By Tim Cocks
JOHANNESBURG (Reuters) – South Africa’s revised carbon tax aims to balance the rival demands of climate activists and polluters by lowering tax-free allowances while letting companies make greater use of offsets, the Treasury’s acting tax chief said on Friday.
The changes, to come into effect in 2026, will help South Africa meet climate commitments but give ‘hard-to-abate’ sectors more flexibility, said Chris Axelson, Acting Head of Tax and Financial Sector Policy at the Treasury.
South Africa is one of the world’s top 15 greenhouse gas emitters and the only country in Africa with a carbon tax.
“It definitely is a change to the previous structure (in which) … the offsets were quite a small percentage,” Axelson told Reuters in a videocall interview.
At COP29 talks in Azerbaijan, developing countries pressured their richer counterparts for up to $1 trillion in climate finance to help nations historically least responsible for the crisis to shift to greener energy and adapt.
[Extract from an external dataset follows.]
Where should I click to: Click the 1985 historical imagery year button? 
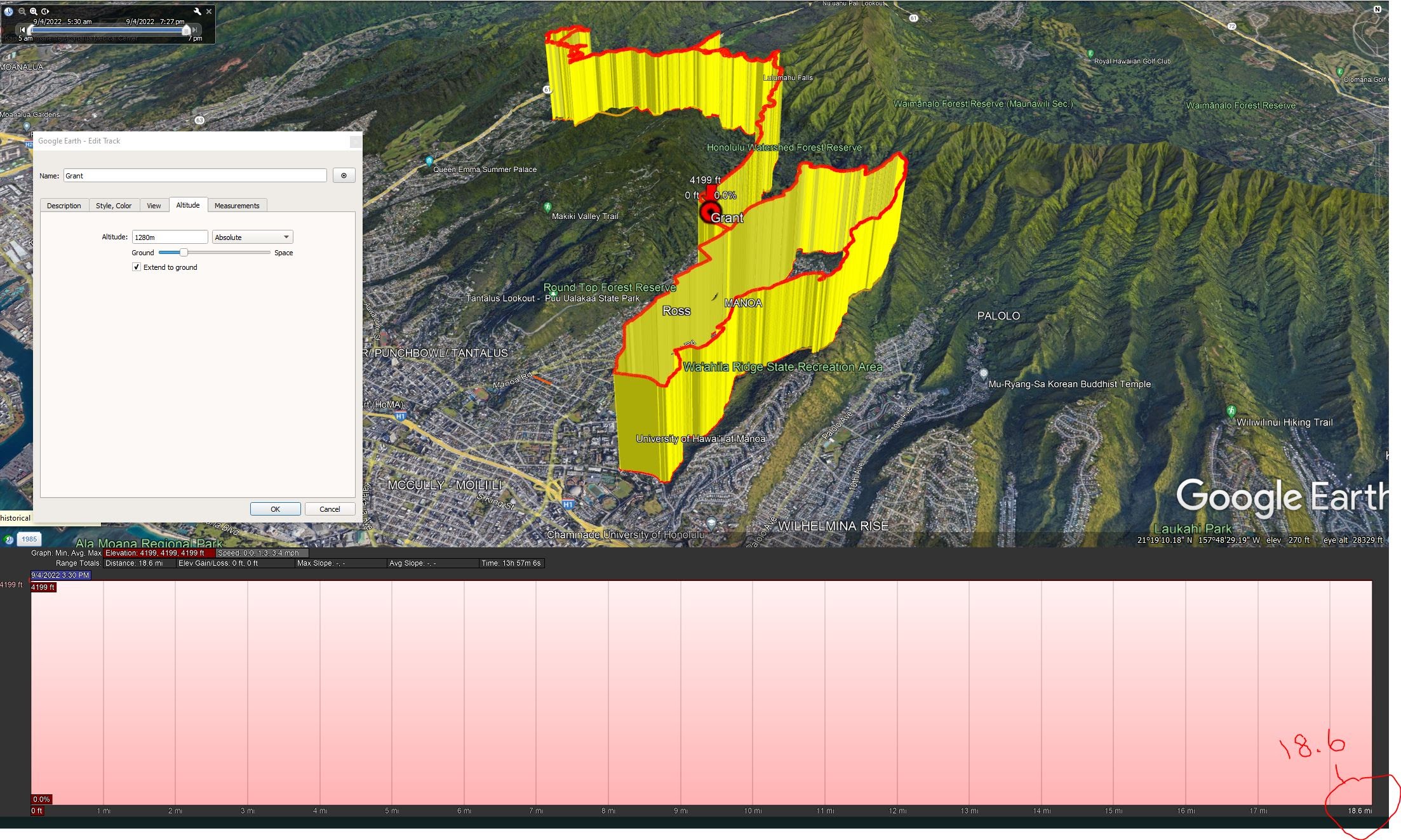29,540
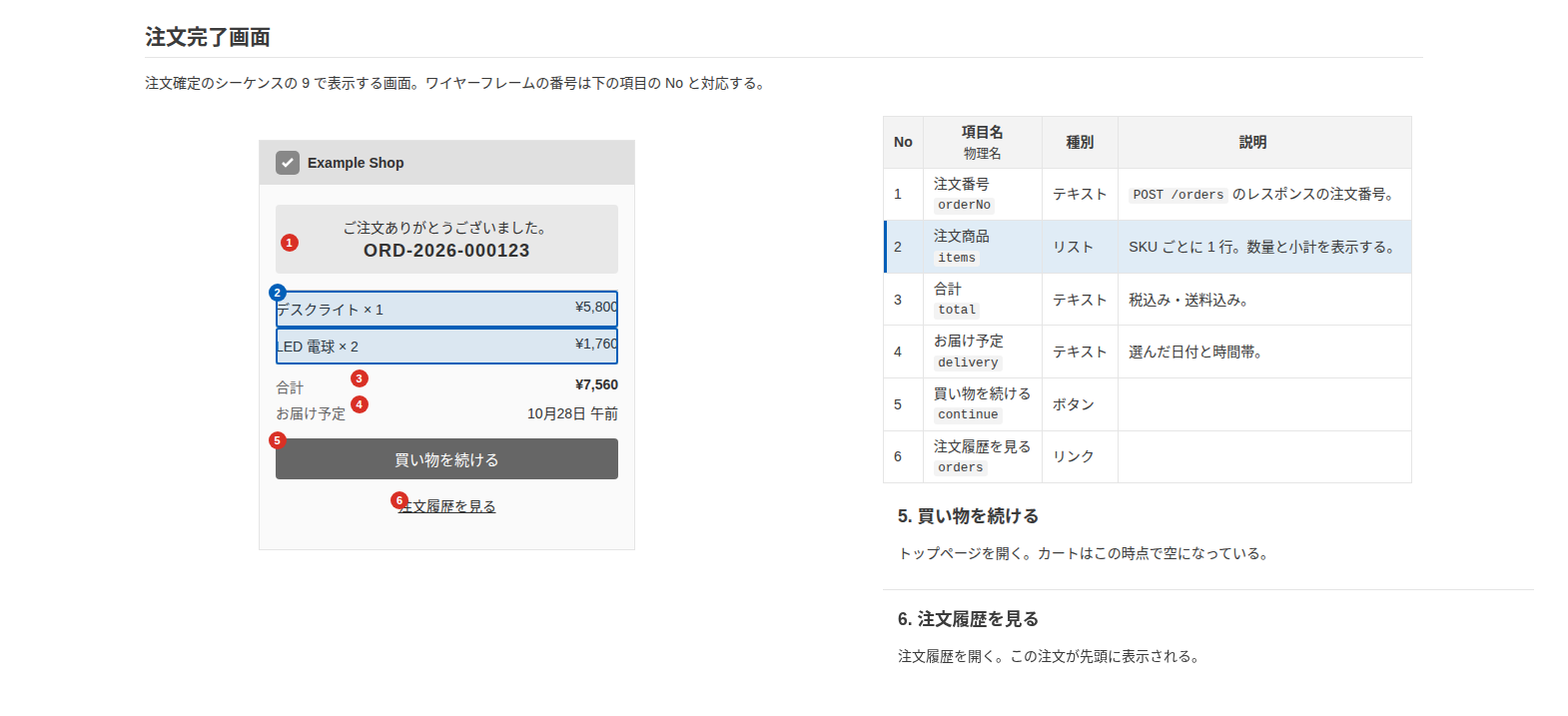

A Treasury policy paper released on Wednesday shows the offset allowance for combustion emissions going up to 25%, from 10%, after 2026. But this is counterbalanced by slashing tax-free allowances from 60% currently to half in 2026, and by a further 2.5 percentage points annually until 2030.
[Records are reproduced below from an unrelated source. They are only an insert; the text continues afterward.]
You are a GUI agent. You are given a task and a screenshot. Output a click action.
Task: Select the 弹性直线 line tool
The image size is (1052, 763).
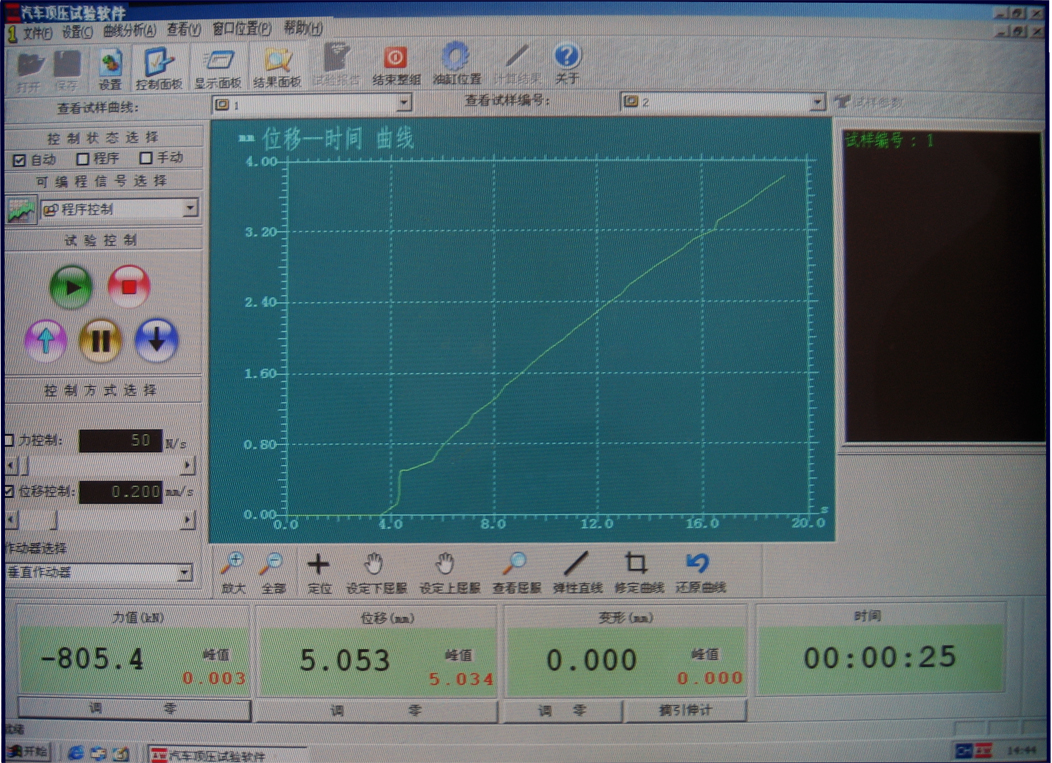pyautogui.click(x=577, y=572)
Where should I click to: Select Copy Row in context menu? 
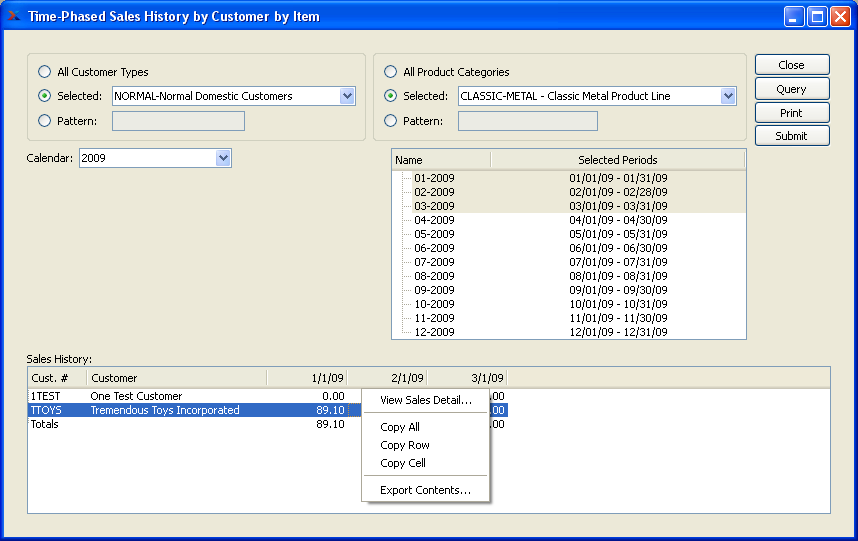tap(405, 445)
South Africa enacted its carbon tax in May 2019 after nearly a decade of shelving it over objections from mining companies, steelmakers and state-owned power utility, Eskom. Since then, industry has complained the tax is too onerous while climate activists decry it as too generous.
“We’re in a place where they’re all shouting at us,” Axelson said. “We’re trying to find that balance … We don’t want one side to say, ‘well, you’re hurting us too much’ and the other side to say, ‘well, you aren’t doing enough’.”
The proposal also replaces a 3.5 cent per kilowatt levy on non-renewable power with the carbon tax, which Axelson said would encourage Eskom – whose overreliance on coal has made South Africa a bigger emitter than Britain or France – to use renewables but “but without the potential of passing on costs to the consumers.”